UK Organisations Launch 12-Month Real-World Study Into Cannabis and Childhood Epilepsy

The Cannabis Observer ·
UK Organisations Launch 12-Month Real-World Study Into Cannabis and Childhood Epilepsy

A new real-world data study has been launched in the United Kingdom to investigate how medicinal cannabis may help manage rare epilepsy conditions in children.

Drug Science and patient advocacy organisation MedCan Support have joined forces for the project, which will use technology company Alta Flora's Eva Research Platform to gather detailed, longitudinal data on the effects of prescribed cannabis oil in children with epilepsy. Families will submit the data directly through a mobile application.

Cannabis Health News reports the project launched on International Epilepsy Day on Monday and will run for one year, after which Drug Science researchers will analyse the collected data.

Drug Science CEO David Badcock said the observational study will "build on the work that our research teams have done in childhood epilepsy since cannabis was reintroduced to the British pharmacopoeia in 2018".

He added: "We are pleased to work on this pioneering project with MedCan Support and Alta Flora and hope that the longitudinal real-world evidence that we are now able to collect will advance the case for wide access to these transformational medicines."

MedCan Support co-founder Hannah Deacon, whose son Alfie has complex epilepsy, said: "This is a groundbreaking study, and one MedCan is proud to have been involved in.

"I know only too well the importance of new and better treatments for your child when they are suffering severe seizures.

"Finding ways to speed up research without losing quality is a vital part of the fight to make sure safe and effective medicines are made available to vulnerable children as quickly as possible."

Separately, US researchers have identified a previously unknown mechanism through which CBD suppresses seizures in treatment-resistant pediatric epilepsy.

The study, led by NYU Grossman School of Medicine, found that CBD blocked signals carried by lysophosphatidylinositol molecules (LPI). LPI is present in neuron brain cells and normally amplifies nerve signals, but can be co-opted by disease to trigger seizures.
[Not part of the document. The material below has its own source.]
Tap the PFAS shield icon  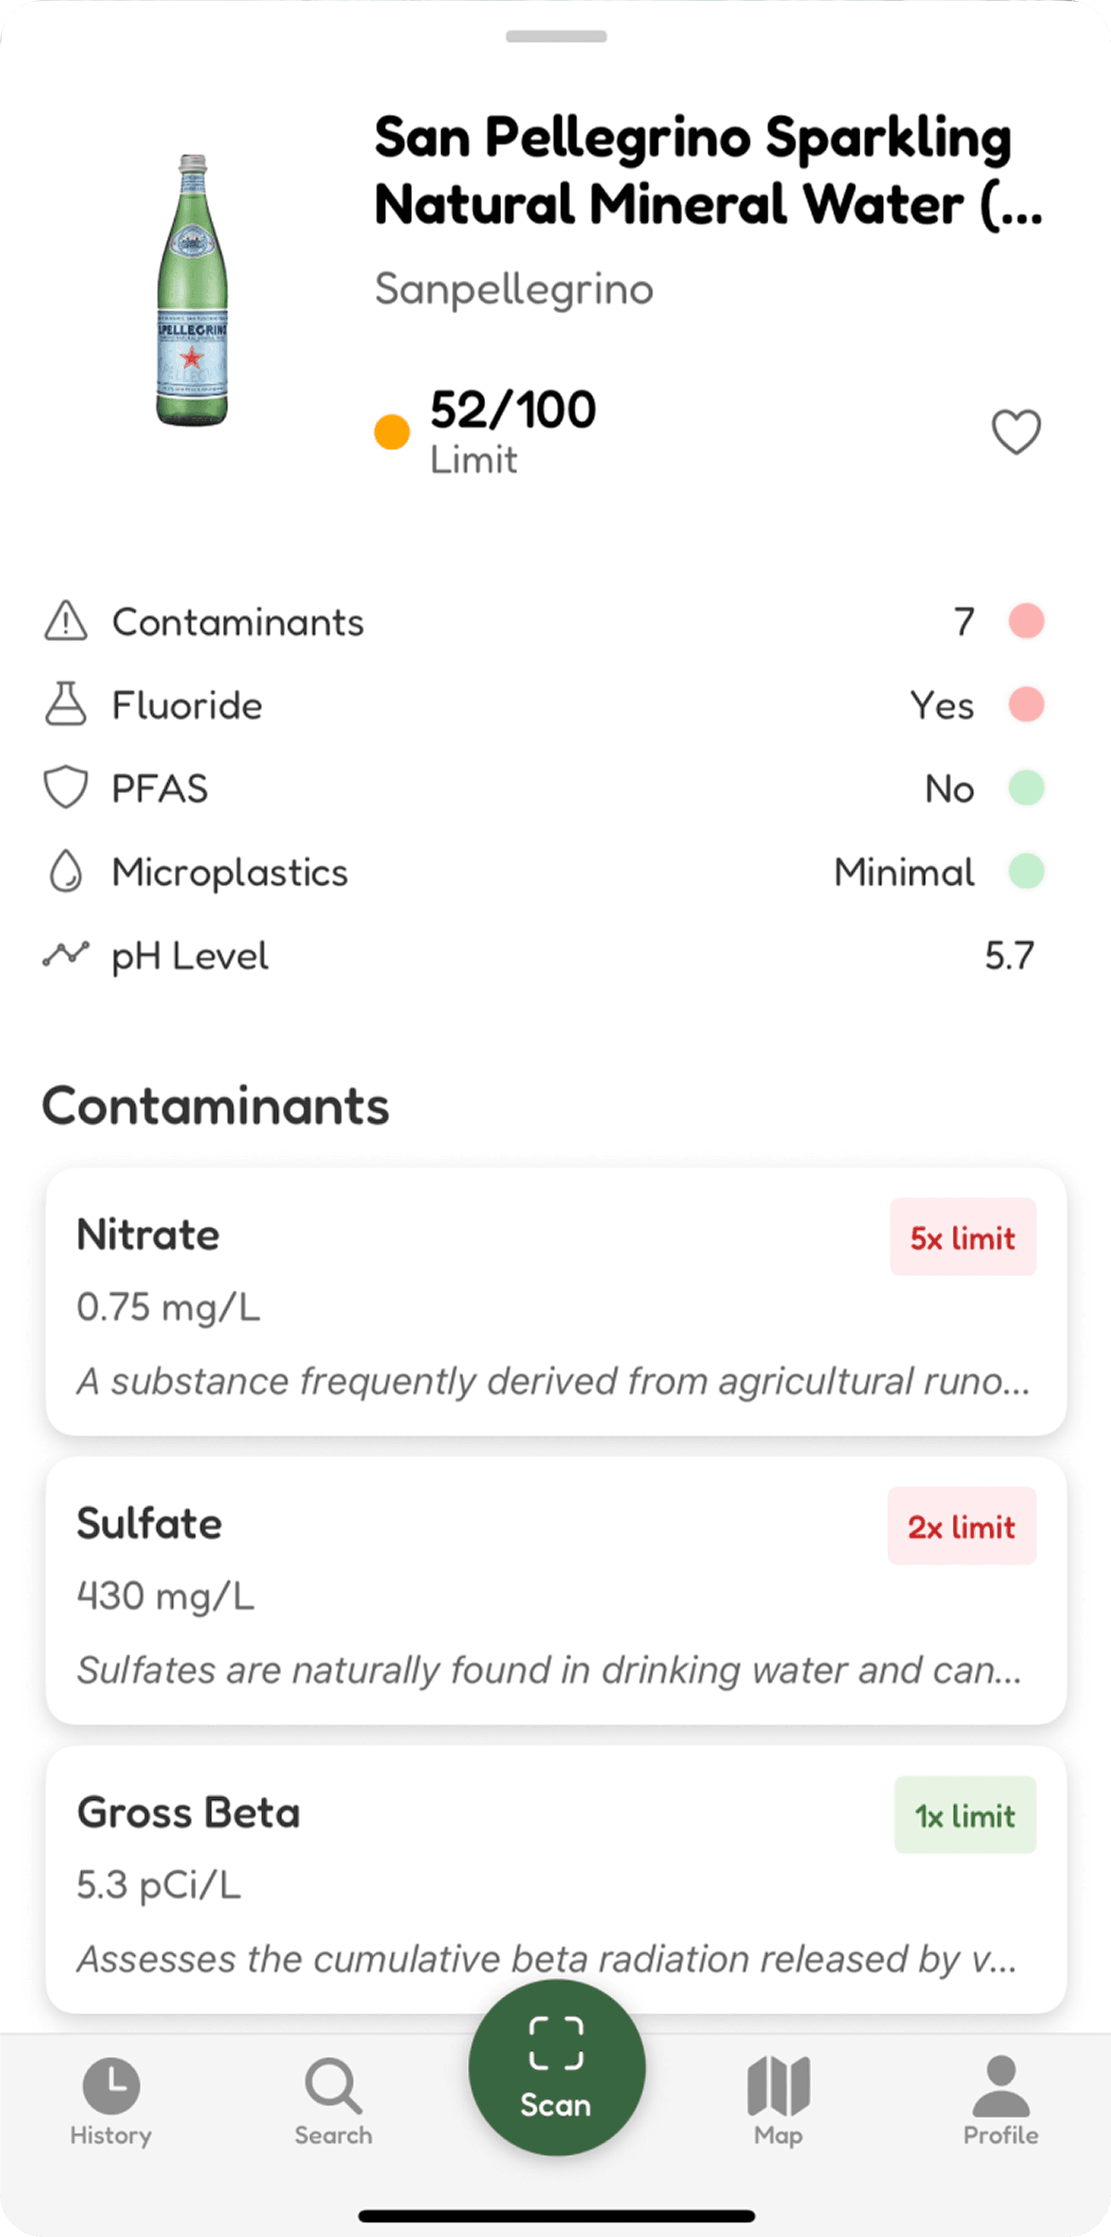tap(66, 788)
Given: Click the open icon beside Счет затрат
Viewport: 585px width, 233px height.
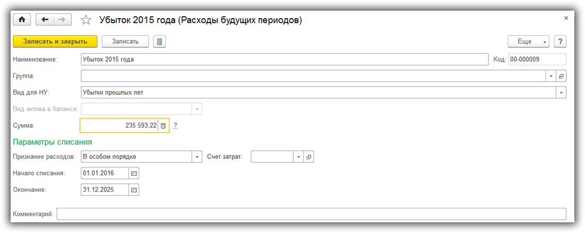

Published in Neuron, the research examined several rodent models and confirmed an earlier finding that CBD blocks LPI's capacity to amplify nerve signals in the hippocampus region of the brain.

The study goes further, showing for the first time that LPI also weakens the signals that work against seizures, adding another dimension to the understanding of why CBD treatment is effective.

"Our results deepen the field's understanding of a central seizure-inducing mechanism, with many implications for the pursuit of new treatment approaches," said corresponding author Richard W. Tsien.

"The study also clarified not just how CBD counters seizures, but more broadly how circuits are balanced in the brain. Related imbalances are present in autism and schizophrenia, so the paper may have a broader impact," he added.